> _GIVEN INSTRUCTION_
Rewrite the data below, starting at the line that contains "coordinates (487, 74)." and ending after the line that contains "(948, 314).", with "watching" changed to "following" and nothing else altered.

> _THE INPUT_
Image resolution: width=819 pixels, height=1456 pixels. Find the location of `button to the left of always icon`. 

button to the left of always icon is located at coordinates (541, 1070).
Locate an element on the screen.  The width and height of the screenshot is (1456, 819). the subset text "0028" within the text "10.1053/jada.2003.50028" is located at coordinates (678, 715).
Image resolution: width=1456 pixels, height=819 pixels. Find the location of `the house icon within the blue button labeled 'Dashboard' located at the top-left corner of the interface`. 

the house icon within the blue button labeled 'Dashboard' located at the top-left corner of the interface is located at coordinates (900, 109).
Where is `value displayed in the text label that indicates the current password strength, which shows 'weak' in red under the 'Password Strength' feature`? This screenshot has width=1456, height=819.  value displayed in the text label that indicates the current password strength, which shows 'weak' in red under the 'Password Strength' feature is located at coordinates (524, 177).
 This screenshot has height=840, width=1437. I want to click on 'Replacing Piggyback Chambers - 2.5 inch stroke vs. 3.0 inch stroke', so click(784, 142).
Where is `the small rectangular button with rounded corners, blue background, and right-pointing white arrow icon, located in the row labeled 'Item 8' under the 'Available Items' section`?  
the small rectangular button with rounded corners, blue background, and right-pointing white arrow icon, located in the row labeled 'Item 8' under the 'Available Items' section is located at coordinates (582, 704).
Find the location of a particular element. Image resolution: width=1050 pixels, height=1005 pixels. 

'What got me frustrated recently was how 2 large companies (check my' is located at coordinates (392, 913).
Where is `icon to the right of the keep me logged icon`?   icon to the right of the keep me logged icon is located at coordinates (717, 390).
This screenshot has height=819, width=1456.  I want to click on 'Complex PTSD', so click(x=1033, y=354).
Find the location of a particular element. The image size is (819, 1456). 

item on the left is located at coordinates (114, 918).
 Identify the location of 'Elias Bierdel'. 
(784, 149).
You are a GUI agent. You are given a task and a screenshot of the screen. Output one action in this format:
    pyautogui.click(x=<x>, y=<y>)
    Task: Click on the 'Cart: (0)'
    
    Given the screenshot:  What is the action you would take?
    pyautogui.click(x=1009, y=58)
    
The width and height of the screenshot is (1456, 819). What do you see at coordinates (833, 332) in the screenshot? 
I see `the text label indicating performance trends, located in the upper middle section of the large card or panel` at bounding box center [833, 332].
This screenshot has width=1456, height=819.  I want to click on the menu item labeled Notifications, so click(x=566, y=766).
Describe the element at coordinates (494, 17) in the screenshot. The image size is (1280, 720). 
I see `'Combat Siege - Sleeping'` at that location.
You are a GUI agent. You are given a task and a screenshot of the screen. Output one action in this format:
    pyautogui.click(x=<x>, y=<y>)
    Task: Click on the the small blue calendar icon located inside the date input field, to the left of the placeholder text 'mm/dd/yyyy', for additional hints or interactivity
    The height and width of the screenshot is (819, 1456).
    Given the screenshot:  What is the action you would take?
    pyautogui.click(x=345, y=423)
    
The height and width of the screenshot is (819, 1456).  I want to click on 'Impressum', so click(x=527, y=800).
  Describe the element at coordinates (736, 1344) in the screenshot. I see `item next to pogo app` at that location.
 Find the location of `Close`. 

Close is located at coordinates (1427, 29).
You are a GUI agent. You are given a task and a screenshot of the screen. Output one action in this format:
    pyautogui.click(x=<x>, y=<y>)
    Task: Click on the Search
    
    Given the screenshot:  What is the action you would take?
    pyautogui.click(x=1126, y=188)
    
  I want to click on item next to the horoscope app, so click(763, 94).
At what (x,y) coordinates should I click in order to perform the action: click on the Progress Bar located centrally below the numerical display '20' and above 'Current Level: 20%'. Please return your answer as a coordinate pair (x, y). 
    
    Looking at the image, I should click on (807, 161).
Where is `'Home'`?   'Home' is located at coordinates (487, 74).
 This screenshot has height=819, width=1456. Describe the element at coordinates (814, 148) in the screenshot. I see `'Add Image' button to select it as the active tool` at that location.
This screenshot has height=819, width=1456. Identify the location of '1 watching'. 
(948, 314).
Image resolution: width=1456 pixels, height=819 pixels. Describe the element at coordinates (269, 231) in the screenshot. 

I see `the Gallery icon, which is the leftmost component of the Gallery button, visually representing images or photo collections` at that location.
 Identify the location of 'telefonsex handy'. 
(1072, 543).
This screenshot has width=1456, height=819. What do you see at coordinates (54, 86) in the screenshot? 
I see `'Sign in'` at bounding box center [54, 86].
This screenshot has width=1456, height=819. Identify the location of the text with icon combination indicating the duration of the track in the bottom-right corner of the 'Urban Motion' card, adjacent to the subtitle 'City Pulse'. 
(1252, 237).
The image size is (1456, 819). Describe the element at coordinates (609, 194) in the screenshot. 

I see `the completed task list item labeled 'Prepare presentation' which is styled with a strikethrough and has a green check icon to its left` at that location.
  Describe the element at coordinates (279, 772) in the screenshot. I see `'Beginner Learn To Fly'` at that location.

> _EXPECTED ANSWER_
Where is `'Home'`?   'Home' is located at coordinates (487, 74).
 This screenshot has height=819, width=1456. Describe the element at coordinates (814, 148) in the screenshot. I see `'Add Image' button to select it as the active tool` at that location.
This screenshot has height=819, width=1456. Identify the location of '1 following'. 
(948, 314).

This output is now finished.